Laws established since 9/11 are threatening the constitutional rights of American citizens, according to a group of panelists who spoke at CU on Friday.
The West Coast Civil Liberties College Tour, an event presented by CU’s chapter of the national student group Young Americans for Liberty, was held on Friday at 7 p.m. in the Eaton Humanities building. The discussion hosted members from the libertarian, conservative and liberal parties respectively, who all agreed upon one thing: rights such as those established by the first, fourth and fifth amendments are under attack.
Glenn Greenwald, a liberal writer and former Constitutional and civil rights litigator, participated in the panel and spoke about the constitutional amendments currently under attack.

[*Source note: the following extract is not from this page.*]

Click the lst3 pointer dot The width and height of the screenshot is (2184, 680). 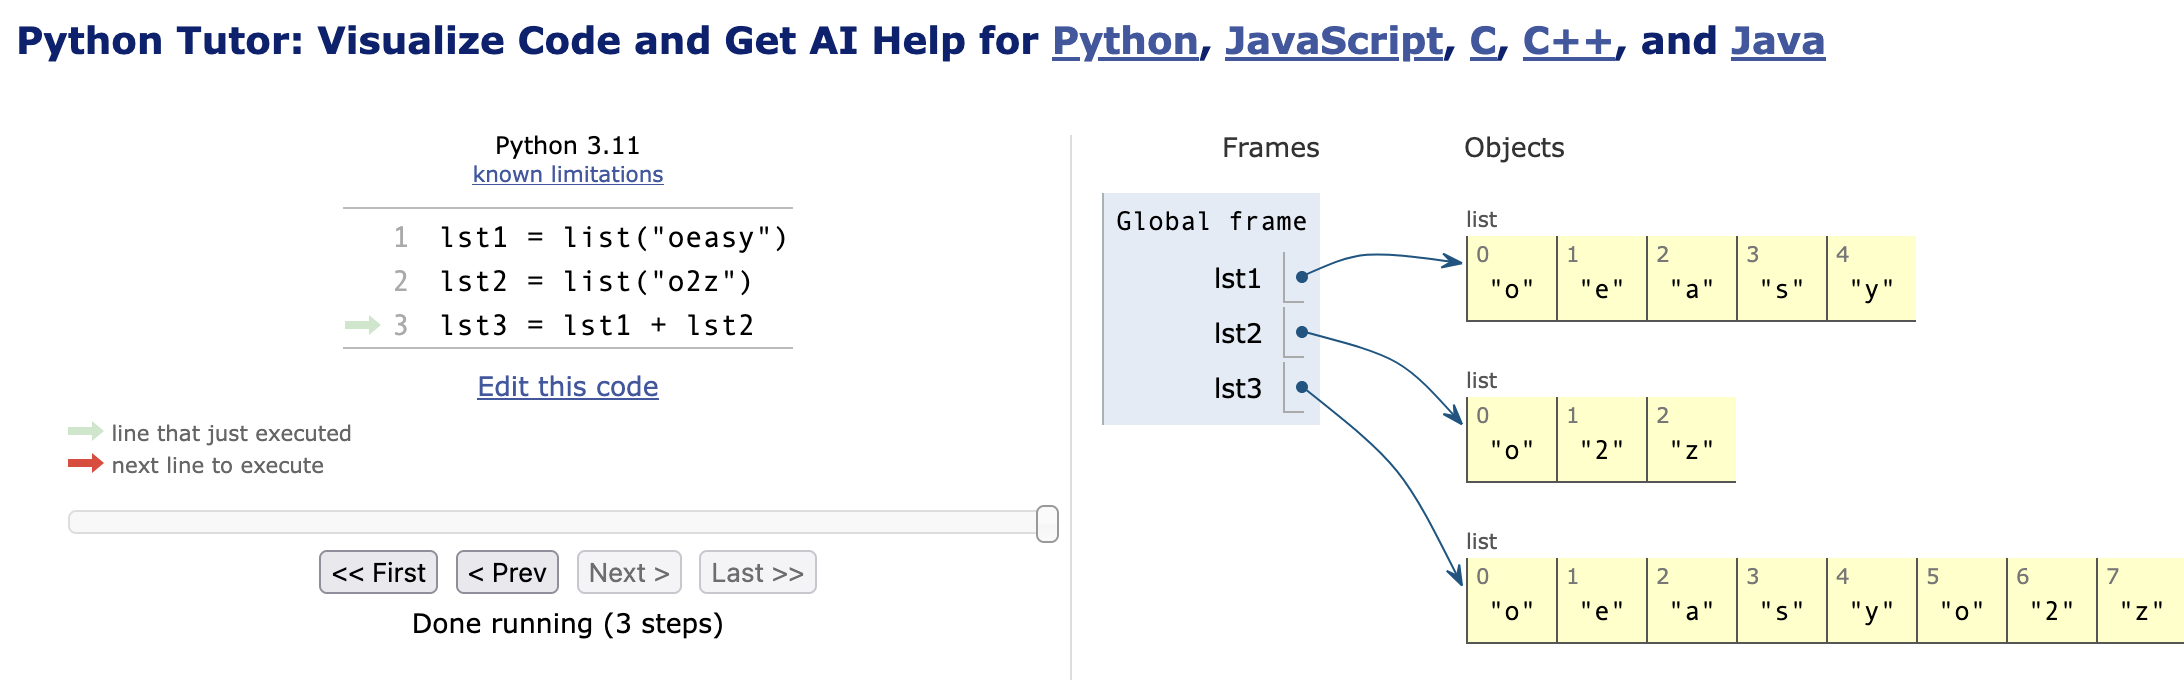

According to Greenwald, civil liberties guaranteed by these amendments include freedom of speech, the right to a trial and other due process laws, and protection against unreasonable searches and seizures.
“You see this really radical assault on these liberties,” Greenwald said. “That is changing our political system in ways that are really quite fundamental and threaten to last for a long time.”
The panelists highlighted the suspension of habeas corpus, the PATRIOT Act and torture as examples of civil liberties in decline.
Another panelist Jack Hunter, a conservative talk radio personality and contributor to The American Conservative magazine, cited specific erosions of American civil liberties, including the increase in government surveillance.
“Justice Department documents released by the ACLU [American Civil Liberties Union] reveal that federal law force agencies are increasingly monitoring American electronic communications and doing so without warrants,” Hunter said.
Jacob Hornberger, founder and president of The Future of Freedom Foundation, a libertarian educational group, spoke about his reaction to hearing about lack of due process laws at Guantanamo Bay.
“I thought to myself, this is going to be a fascinating experiment about how the government operates without any constraints, because they announced early on that the constitution would not apply at Guantanamo Bay,” Hornberger said.
The act of holding an American prisoner without trial now exists within U.S. borders, Hornberger said.
According to the ACLU website, “on December 31, 2011, President Obama signed the National Defense Authorization Act (NDAA), codifying indefinite military detention without charge or trial into law for the first time in American history.”
Alex Fouss, a 23-year-old senior electrical engineering student, said he thinks the U.S. needs to uphold the principles of the constitution.
“I see our constitution being eroded in a way that isn’t presented to the public in a fair fashion,” Fouss said. “I think it’s important we make sure we stick to the ideals that is country was founded on.”
According to Greenwald, there is no ambiguity about what the government can and cannot do when it comes to these civil liberties.
“The list of limitations that we have imposed on the government about what they can do to us … are incredibly clear and remarkably absolutist in their function,” Greenwald said.
Myles Fraser, a 22-year-old senior biology major, became the president of CU’s Young Americans for Liberty chapter after participating in Buffs for Paul, the student group that supported Ron Paul’s campaign for presidency in 2012.
Fraser thinks economic spending is at the core of many of the issues concerning civil liberties.
“I’m concerned about all of my civil liberties,” Fraser said. “But I think the most pressing issues are economic, because endless spending fuels war.”
Greenwald said that the purpose of the tour is to educate the public and encourage college students to find ways to restore America’s civil liberties.
“Hopefully we can come together to think of ways that we can collectively reverse these trends,” Greenwald said.